Many staff headed to the U. S. National Staff Conference in Fort Collins, Colorado, consider Rocky Mountain National Park a must-see. Its rugged mountain terrain, hundreds of miles of hiking trails, and crisp mountain air make it a great place to get away from the rush of life. For many, capturing its majesty with their camera is all part of the experience.
Start practicing these six quick landscape photography tips to create memorable pictures (all images are from the park).
When photographing a landscape with a wide-angle lens it’s best to have a strong anchor in the foreground to catch the eye of the viewer. The old log in Horseshoe Park in image 1 helps break up the monotony of the empty grass.
Although wide-angle lenses are usually everyone’s first choice for landscape photos they aren’t necessarily the best for them. Image 2 of Longs Peak shows how telephoto lenses offer a unique perspective to landscape photography by focusing on one important aspect of the landscape. They also compress the elements of an image together making a nice tight photograph.

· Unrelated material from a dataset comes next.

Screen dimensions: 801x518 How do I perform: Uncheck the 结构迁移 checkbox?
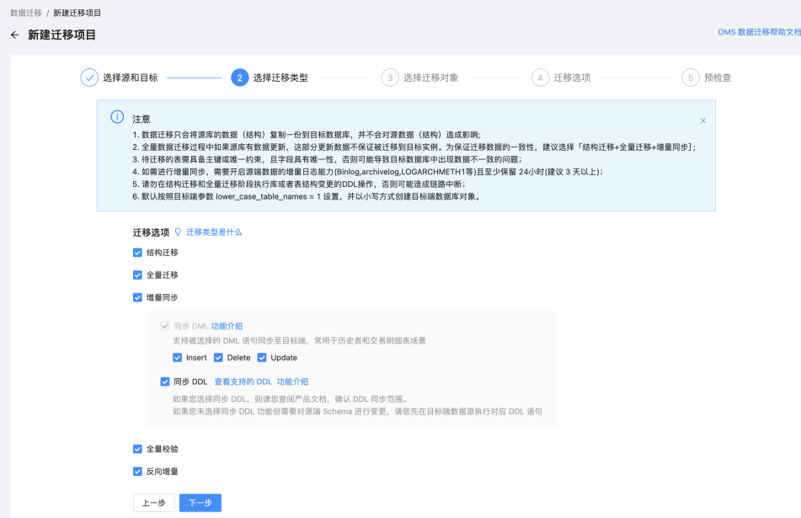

One benefit of wide-angle lenses is that they usually allow for maximum focus. In photo 3 the foreground of Upper Beaver Meadows is in focus as well as Longs Peak in the background.
Get a good quality tripod (don’t use a Walmart special). A tripod was used on every photograph displayed in the gallery. It keeps your camera still and forces you to think about what’s in the view finder.
When you see something worthy of a photograph take a little walk and change your angle. Many visitors to the park photograph Alberta Falls and many shoot from the overlook along the trail. Image 5 was taken about 15 feet from the trail down below the overlook. It’s very unique compared to other photos of the falls.
Get up early and stay out late. The best lighting comes within an hour or two of sunset and sunrise. Be there at least a half an hour before sunrise and 20 minutes after sunset before putting the camera away. Image 6 was taken in early morning late which lights the Aspen Trees in Horseshoe Park while leaving shadows in the background.